Ehrlich insisted on extensive animal experiments to make sure that compound 606 – or Salvarsan, as it came to be called – was free enough of toxicity to do more good than harm. He spoke about magic bullets, but he wanted to be sure he had not produced something more like buckshot, damaging everything around it. Finally convinced that he had not, from 1910 Ehrlich released samples widely, in return for full case information on every patient treated. Syphilis was sexually transmitted, chronic, incurable and eventually fatal. It held a position a hundred years ago roughly equivalent to that of AIDS before the development of the anti-retrovirals that keep that disease at bay. In syphilitics whose infections reached their brains and spinal cords, producing a condition called General Paralysis of the Insane, the effect of Salvarsan was unmistakably miraculous. (A related compound, developed a few years later specifically for trypanosomiasis, was similarly effective for that disease.)
Ehrlich showed that the molecular structure of a drug determined its effects, and he developed the concept of the cell surface receptor, the means by which compounds were sel
ective for certain targets. For all that, Salvarsan was a wonderfully clear indication of science’s inability to accurately predict a drug’s effect without experimentation. As with Atoxyl, culture dishes were not enough. The breakthrough had required rabbits, and lots of them.
Sometime later, the Zionist and chemist Chaim Weizmann met Ehrlich, wanting to enrol his support for the proposed Hebrew University in Jerusalem:
I have retained an ineradicable impression of Ehrlich. His figure was small and stocky, but he had a head of great beauty, delicately chiselled; and out of his face looked a pair of eyes which were the most penetrating that I have ever seen – but they were eyes filled with human kindness. Ehrlich knew that I was a chemist, but he did not know what I was coming to see him about. He therefore plunged at once into the subject of his researches. He introduced me to some of his assistants (since become famous) and especially to his rabbits and guinea pigs.
The animals were valuable in themselves, for their colour and their character. And beyond that they were keys to opening up the world, and discovering ways of making it better. Ehrlich loved them.
*
It was not only in Germany and Britain that the aniline dye industry flourished. The New World was getting involved as well. The bays and harbours around New York, once famously full of oysters, wildlife and natural beauty, were becoming polluted and lifeless. In the 1880s, residents of Brooklyn noticed the effects of the blossoming dye industry on the Gowanus Canal, a channel reaching in from the bay.
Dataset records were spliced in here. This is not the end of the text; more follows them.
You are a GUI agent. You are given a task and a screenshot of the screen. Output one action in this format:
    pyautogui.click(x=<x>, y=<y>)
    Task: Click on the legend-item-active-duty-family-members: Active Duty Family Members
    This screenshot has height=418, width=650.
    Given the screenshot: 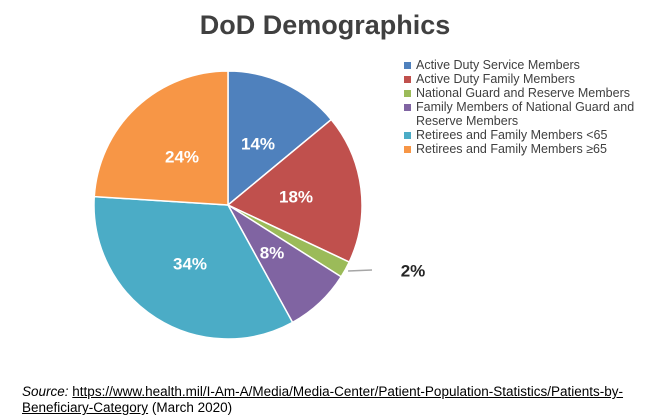 What is the action you would take?
    pyautogui.click(x=526, y=79)
    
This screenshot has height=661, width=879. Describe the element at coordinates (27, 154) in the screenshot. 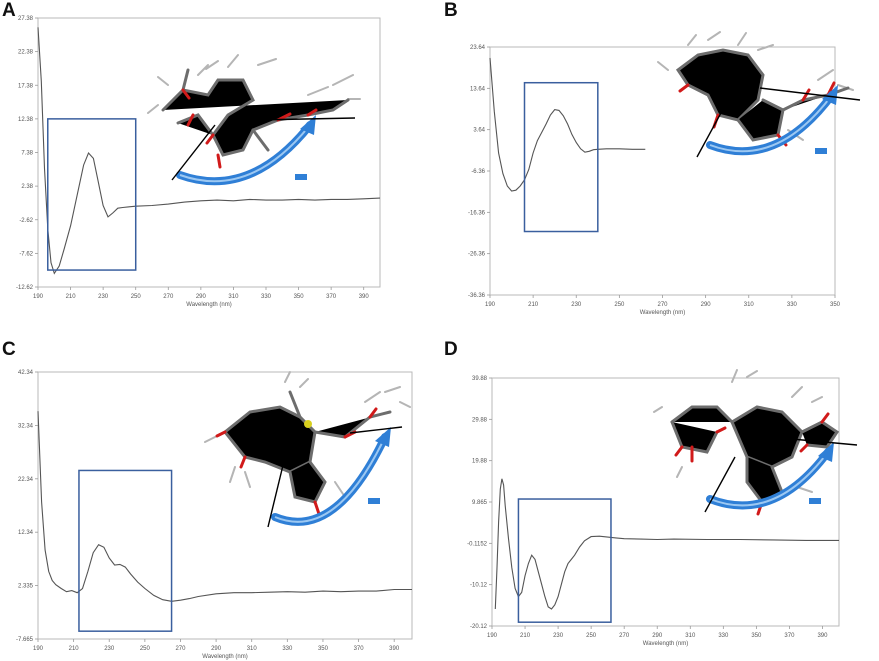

They ‘complained of the smell but were more struck by the colours. Dye manufacturers turned the waterway a different pigment every day. The canal was nicknamed “Lavender Lake”.’
Odd health beliefs about the industry were not confined to people whose minds exaggerated the fears. For all those who believed without proof that everything which came from industrial processes was unhealthy, there were others who believed the opposite for as little reason. Brooklynites took their asthmatic children to the waters of Lavender Lake, standing them on its bridges in the belief that the rising fumes must have healing powers.